After incredible growth in the 2000s, Changyu suffered throughout the 2010s. The first hit was from Xi Jinping's anti-corruption campaign launched around 2013. Following the anti-corruption campaign, sales of wines to restaurants used for government or SOE dinners was practically banned. Changyu's revenues took a nose-dive. Before the company had a chance to recover, imports of foreign wines sky-rocketed, partly thanks to lower tariffs. Foreign wines now make up roughly 53% of China's wine market. And finally, in 2020, COVID-19 hit the restaurant industry, putting a further dent in Changyu's top-line growth.
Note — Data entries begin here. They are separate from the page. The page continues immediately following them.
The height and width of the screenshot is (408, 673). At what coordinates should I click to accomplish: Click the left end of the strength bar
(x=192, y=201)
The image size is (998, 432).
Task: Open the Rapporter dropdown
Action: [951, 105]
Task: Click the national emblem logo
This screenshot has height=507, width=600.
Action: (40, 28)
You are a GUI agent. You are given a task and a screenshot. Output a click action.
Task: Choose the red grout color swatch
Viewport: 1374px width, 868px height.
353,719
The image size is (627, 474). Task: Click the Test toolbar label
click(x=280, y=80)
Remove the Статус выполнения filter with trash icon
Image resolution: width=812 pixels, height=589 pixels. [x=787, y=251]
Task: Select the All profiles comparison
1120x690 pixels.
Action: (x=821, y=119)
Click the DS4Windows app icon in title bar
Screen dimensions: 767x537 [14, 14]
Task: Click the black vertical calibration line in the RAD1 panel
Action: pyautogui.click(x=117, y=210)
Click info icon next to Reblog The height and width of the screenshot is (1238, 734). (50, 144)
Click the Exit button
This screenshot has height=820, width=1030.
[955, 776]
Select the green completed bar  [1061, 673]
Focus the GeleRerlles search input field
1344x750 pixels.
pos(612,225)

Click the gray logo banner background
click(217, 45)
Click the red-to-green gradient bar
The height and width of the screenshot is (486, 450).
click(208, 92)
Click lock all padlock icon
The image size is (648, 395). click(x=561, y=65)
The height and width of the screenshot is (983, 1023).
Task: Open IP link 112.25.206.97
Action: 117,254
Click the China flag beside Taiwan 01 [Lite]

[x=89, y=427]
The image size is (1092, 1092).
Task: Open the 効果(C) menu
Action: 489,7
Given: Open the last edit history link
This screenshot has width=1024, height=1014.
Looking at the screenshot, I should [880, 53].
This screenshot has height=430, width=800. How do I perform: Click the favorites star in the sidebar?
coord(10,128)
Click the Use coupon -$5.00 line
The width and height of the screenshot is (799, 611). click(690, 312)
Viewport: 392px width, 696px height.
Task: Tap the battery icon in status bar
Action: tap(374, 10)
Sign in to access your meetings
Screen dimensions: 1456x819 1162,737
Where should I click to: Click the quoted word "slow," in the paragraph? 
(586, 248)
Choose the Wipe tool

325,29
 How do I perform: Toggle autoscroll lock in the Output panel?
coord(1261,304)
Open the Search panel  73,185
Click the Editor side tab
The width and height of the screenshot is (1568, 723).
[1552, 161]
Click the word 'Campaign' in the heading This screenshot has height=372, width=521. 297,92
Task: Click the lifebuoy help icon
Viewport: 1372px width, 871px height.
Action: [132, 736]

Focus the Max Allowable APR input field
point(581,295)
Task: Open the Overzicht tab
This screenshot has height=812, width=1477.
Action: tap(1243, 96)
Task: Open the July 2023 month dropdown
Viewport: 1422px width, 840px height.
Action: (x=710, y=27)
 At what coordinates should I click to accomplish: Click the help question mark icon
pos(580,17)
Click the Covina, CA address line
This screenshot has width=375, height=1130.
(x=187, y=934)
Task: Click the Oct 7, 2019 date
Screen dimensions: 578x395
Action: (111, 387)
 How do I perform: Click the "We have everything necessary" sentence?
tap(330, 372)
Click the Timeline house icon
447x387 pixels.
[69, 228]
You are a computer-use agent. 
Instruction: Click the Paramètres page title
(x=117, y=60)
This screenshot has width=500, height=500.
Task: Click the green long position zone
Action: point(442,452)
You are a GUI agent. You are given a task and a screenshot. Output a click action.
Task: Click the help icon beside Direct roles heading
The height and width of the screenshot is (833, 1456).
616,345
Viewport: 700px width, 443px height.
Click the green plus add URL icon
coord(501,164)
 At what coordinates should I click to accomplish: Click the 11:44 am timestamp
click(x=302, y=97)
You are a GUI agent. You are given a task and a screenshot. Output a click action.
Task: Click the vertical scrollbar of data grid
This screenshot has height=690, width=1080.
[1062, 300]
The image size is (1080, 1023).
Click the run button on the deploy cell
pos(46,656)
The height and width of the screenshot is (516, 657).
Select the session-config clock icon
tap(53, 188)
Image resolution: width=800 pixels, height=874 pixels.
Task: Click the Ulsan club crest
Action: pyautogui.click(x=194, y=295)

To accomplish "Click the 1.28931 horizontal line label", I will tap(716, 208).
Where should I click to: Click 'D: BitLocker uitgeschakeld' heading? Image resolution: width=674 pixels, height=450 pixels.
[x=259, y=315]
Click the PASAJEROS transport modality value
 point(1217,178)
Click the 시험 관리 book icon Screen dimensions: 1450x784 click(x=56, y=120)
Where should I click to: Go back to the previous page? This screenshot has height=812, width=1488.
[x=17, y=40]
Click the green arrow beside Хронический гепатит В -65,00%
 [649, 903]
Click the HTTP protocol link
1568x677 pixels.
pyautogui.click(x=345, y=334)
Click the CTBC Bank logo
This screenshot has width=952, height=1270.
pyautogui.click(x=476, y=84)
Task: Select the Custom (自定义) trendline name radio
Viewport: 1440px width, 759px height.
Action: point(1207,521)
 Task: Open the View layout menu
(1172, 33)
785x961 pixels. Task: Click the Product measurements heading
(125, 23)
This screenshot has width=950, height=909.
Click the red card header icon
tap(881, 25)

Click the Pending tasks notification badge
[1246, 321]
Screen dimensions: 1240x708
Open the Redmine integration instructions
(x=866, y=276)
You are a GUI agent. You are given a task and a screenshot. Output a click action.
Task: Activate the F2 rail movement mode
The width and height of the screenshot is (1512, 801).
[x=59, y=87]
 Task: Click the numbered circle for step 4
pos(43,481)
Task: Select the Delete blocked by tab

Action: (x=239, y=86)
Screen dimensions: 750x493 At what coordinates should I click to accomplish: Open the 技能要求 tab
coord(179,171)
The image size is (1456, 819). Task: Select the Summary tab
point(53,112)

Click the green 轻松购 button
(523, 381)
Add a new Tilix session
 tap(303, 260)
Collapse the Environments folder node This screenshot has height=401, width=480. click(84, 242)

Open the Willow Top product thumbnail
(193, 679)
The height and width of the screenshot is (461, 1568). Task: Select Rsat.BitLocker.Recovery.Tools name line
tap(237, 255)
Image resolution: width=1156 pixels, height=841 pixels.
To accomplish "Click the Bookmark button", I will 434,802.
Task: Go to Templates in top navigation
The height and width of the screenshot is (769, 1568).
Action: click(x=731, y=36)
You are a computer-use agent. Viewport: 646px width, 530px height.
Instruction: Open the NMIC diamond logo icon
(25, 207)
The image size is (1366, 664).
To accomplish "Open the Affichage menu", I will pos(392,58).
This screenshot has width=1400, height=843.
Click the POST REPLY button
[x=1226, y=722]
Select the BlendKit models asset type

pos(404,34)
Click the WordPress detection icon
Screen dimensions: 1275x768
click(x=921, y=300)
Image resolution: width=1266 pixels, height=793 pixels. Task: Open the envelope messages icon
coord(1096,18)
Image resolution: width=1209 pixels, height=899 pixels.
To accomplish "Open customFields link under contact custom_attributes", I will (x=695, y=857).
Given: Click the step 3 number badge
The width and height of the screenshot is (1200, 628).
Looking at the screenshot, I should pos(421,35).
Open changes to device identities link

These negative factors are now most likely coming to an end. Changyu reported a recovery in the third quarter of 2020 as China recovered from COVID-19. The prospects of mass-distributed vaccines increase the hopes for the normalisation of the restaurant distribution channel. Second, China has imposed punitive tariffs on Australian wine of 107-212%, essentially shutting out roughly 19% of the supply. Some of this demand will switch to French or Chilean wines and some will flow to domestic producers such as Changyu.